Capitalism is a dog-eat-dog system. Businesses must compete for market share; those that don’t soon hit the wall. Indeed, corporate tax evasion in Australia is nothing new. In 1987, the ATO’s annual report documented 6,688 cases of Australian companies involved in what had become known as “bottom of the harbour schemes”. They were stripped of assets and accumulated profits, leaving them unable to pay their tax bills. In 1998, Chris Corrigan tried the same trick with Patrick Stevedores before sacking the company’s maritime workforce.

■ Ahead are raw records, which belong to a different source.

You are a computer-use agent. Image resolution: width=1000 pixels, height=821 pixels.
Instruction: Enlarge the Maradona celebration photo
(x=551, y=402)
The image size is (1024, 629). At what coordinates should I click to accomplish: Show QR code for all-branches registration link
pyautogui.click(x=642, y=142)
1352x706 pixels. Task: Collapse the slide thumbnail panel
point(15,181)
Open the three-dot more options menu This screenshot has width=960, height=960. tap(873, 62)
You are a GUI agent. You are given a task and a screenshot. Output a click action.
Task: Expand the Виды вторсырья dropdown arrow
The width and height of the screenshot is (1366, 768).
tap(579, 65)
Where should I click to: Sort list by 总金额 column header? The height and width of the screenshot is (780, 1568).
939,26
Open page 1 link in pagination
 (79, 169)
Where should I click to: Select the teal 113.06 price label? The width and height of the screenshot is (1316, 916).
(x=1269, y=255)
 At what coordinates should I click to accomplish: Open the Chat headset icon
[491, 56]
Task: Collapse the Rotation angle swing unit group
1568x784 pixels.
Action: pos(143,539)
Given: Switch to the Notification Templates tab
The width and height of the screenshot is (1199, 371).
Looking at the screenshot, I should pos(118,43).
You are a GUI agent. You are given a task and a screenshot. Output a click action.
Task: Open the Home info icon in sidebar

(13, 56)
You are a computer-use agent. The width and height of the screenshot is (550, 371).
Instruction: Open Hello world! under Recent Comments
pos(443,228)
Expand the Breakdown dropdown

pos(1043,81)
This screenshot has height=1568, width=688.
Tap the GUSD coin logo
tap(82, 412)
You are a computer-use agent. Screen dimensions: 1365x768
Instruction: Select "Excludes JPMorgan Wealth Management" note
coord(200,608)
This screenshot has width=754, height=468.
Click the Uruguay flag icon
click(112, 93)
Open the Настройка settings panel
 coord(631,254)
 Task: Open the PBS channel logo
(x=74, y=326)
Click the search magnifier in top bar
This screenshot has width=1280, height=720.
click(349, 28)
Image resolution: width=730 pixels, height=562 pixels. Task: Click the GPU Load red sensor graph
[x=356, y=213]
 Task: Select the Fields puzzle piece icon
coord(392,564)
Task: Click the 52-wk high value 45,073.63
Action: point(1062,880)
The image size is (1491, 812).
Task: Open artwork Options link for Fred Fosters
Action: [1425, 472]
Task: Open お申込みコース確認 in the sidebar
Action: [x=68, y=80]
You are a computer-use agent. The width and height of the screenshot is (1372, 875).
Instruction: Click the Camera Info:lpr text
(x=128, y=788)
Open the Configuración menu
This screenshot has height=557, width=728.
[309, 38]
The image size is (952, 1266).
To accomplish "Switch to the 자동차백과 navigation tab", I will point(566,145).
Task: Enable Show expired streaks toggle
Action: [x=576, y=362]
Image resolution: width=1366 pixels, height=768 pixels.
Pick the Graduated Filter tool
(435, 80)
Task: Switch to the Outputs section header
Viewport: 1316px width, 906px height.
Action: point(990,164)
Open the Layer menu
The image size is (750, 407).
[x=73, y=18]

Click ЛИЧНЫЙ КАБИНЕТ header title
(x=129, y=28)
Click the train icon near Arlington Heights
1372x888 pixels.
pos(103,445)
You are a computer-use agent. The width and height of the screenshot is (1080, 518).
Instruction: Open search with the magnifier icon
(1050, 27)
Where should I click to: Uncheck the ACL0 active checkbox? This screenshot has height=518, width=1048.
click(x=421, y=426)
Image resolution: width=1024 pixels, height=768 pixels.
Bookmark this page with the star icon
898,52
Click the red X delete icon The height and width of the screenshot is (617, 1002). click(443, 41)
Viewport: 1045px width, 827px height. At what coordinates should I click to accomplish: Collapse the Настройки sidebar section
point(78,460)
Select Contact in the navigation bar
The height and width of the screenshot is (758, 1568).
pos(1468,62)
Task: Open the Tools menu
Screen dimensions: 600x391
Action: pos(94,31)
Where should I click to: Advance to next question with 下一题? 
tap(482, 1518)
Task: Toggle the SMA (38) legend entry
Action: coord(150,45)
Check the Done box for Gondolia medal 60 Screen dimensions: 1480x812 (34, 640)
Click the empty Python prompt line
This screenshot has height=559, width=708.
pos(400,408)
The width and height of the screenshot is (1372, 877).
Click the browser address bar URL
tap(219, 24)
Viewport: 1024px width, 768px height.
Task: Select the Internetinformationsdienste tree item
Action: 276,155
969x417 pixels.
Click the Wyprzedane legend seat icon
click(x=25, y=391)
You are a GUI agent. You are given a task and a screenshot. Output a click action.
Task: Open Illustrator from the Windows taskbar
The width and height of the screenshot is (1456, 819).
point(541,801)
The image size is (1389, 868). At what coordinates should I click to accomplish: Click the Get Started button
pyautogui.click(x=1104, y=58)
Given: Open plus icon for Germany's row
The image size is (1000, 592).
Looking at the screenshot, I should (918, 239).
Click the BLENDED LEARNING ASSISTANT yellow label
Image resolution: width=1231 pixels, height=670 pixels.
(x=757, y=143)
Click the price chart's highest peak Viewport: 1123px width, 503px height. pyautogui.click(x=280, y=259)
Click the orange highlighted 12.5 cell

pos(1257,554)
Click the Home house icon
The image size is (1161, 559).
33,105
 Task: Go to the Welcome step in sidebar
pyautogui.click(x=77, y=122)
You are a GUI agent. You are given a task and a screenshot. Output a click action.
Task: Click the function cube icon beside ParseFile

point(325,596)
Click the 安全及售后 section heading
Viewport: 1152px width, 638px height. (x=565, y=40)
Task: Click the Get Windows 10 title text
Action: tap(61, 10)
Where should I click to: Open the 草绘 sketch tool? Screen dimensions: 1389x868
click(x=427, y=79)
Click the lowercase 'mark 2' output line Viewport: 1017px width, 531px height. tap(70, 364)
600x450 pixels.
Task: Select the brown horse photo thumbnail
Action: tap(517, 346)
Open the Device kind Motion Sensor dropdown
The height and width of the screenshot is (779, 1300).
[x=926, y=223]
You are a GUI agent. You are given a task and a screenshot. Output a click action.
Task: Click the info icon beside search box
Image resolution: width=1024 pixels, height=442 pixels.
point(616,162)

In January this year, Tony Abbott told World Economic Forum delegates in Davos that “taxes need to be fair, as well as low, in order to preserve the legitimacy of free markets”. What he meant was that bigger corporations need to contribute something in order that the whole capitalist system – geared as it is towards accumulating profits, not meeting people’s needs – won’t be brought into disrepute.
Next time Hockey tells us that we all need to get into some “heavy lifting” for the good of the country, we should collectively point the finger at those corporate robber barons whose ill-gotten wealth has been squirreled away in the tax havens of Ireland, Bermuda, Luxembourg and the Cayman Islands.